Miley Cyrus, Miley Cyrus, Miley Cyrus
Ah, yes: The not-so-subtle elephant in the room. Miley Cyrus was at the center of the Internet in 2013, with myriad articles being penned on her outfits, her conduct, her videos, and, um, thatperformance. But, one thing is clear: Despite what Sinéad O’Connor suggested, Miley was in control of her own game. As the pop star said, “No one cares about the man behind the booty. You only care about the one that is shaking it. Double standards.” (In fact, Miley was the one that pointed out that she got considerably more flack for “Wrecking Ball,” when “Blurred Lines” was ostensibly more misogynistic.) 

Later this year, she proclaimed herself one of the greatest feminists in the world, and has strongly maintained that no one is in control of her career but herself.

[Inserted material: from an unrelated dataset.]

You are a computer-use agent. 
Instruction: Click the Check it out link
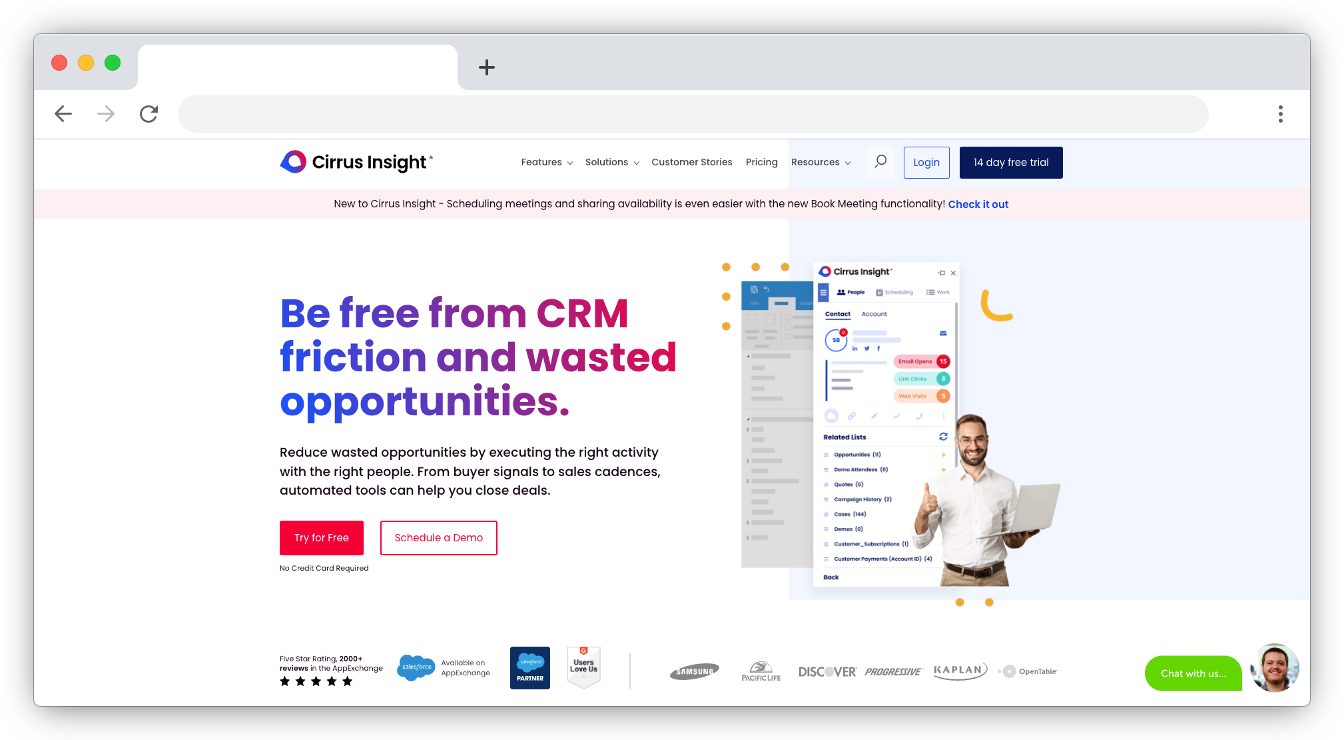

Of course, this is a part of a larger conversation — that many of our readers have actively participated in — but the fact that we are having it is important. (Also, her liberal picking and choosing of subcultural signifiers is a whole other barrel of fish, but that doesn’t negate that when we are talking about Miley, it’s because Miley wants us to.)


We Remember R. Kelly
We’ve laughed at Trapped in the Closet and caught his set at Pitchfork. We giggled over Black Panties. But, we also read the incredible piece written by Jessica Hopper at The Village Voiceabout Jim DeRogatis, the reporter who uncovered R. Kelly’s sexual assault of minors years ago. The acts detailed are nauseating, and the fact of the matter is: R. Kelly was acquitted for the urination video tape, while other lawsuits were settled out of court — but as DeRogatis points out, there were so many. (“Dozens of videotapes,” he says.) 

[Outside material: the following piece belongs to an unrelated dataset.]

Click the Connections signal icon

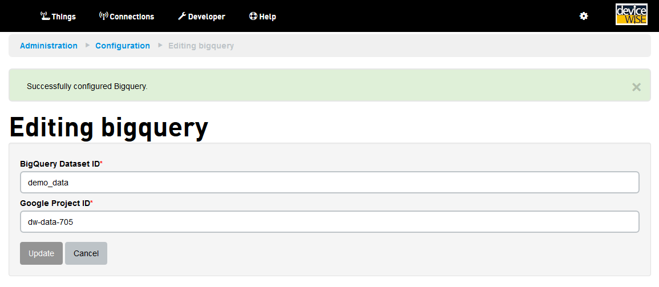click(x=103, y=16)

This is not a feminist triumph. What is heartening, however, is that the conversation has been reignited and that people (us included) are beginning to rethink what sort of implications there are in being fans of R. Kelly. This isn’t a victory, but it is a step in the right direction.


And then, there is Queen B. Ever since she released her album last week, a discussion has been raging about whether or not she is feminist. The answer, of course, is nuanced, textured, and complex. She starts out the very beginning of the album by saying that her main goal in life is to be happy, and then she goes to reveal the things that make her happy: good sex; pride; love; creativity; and her family — and she doesn’t apologize or equivocate about any of these things. 

Kara Brown at Noisey makes a great point: “Let’s pause for a minute to recognize her lyrics are braggadocious because she’s understands, like so many women, that if she doesn’t hype herself up, no one else will.” Beyoncé is an ode to herself, in all of her “bootylicious,” unapologetic glory. It’s an ode to her flawsher sensuality, and her feelings. And that, to us, feels pretty damn feminist.